» **RECORDS TO PROCESS**:
────────────────
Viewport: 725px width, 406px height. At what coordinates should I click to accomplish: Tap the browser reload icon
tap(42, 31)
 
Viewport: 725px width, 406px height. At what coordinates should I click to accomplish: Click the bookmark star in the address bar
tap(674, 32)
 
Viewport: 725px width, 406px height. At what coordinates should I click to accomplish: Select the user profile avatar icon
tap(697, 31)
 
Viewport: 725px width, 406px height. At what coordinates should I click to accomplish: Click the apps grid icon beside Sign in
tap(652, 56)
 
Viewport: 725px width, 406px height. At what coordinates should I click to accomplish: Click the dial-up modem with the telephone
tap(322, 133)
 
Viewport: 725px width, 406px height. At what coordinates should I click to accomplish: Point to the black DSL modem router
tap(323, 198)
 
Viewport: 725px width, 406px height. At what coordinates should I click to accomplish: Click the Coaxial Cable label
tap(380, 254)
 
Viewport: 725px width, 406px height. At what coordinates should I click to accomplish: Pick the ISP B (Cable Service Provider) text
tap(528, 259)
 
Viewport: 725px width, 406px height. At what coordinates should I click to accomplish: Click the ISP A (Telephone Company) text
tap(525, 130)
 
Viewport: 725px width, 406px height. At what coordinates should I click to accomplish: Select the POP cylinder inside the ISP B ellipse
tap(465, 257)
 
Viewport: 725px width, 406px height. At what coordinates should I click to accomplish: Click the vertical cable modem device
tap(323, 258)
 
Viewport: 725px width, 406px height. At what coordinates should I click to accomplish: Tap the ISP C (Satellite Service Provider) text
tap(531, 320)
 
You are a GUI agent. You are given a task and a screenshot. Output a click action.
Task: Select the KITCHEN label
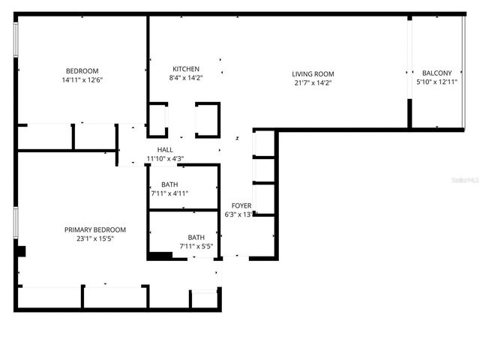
────────────────
» **WHAT IS BEING ASKED**:
Can you reproduce all of the records above verbatim, omitting the pictures?

» **OUTPUT OF THE EXERCISE**:
Viewport: 725px width, 406px height. At what coordinates should I click to accomplish: Tap the browser reload icon
tap(42, 31)
 
Viewport: 725px width, 406px height. At what coordinates should I click to accomplish: Click the bookmark star in the address bar
tap(674, 32)
 
Viewport: 725px width, 406px height. At what coordinates should I click to accomplish: Select the user profile avatar icon
tap(697, 31)
 
Viewport: 725px width, 406px height. At what coordinates should I click to accomplish: Click the apps grid icon beside Sign in
tap(652, 56)
 
Viewport: 725px width, 406px height. At what coordinates should I click to accomplish: Click the dial-up modem with the telephone
tap(322, 133)
 
Viewport: 725px width, 406px height. At what coordinates should I click to accomplish: Point to the black DSL modem router
tap(323, 198)
 
Viewport: 725px width, 406px height. At what coordinates should I click to accomplish: Click the Coaxial Cable label
tap(380, 254)
 
Viewport: 725px width, 406px height. At what coordinates should I click to accomplish: Pick the ISP B (Cable Service Provider) text
tap(528, 259)
 
Viewport: 725px width, 406px height. At what coordinates should I click to accomplish: Click the ISP A (Telephone Company) text
tap(525, 130)
 
Viewport: 725px width, 406px height. At what coordinates should I click to accomplish: Select the POP cylinder inside the ISP B ellipse
tap(465, 257)
 
Viewport: 725px width, 406px height. At what coordinates should I click to accomplish: Click the vertical cable modem device
tap(323, 258)
 
Viewport: 725px width, 406px height. At what coordinates should I click to accomplish: Tap the ISP C (Satellite Service Provider) text
tap(531, 320)
 
You are a GUI agent. You are given a task and a screenshot. Output a click action.
Task: Select the KITCHEN label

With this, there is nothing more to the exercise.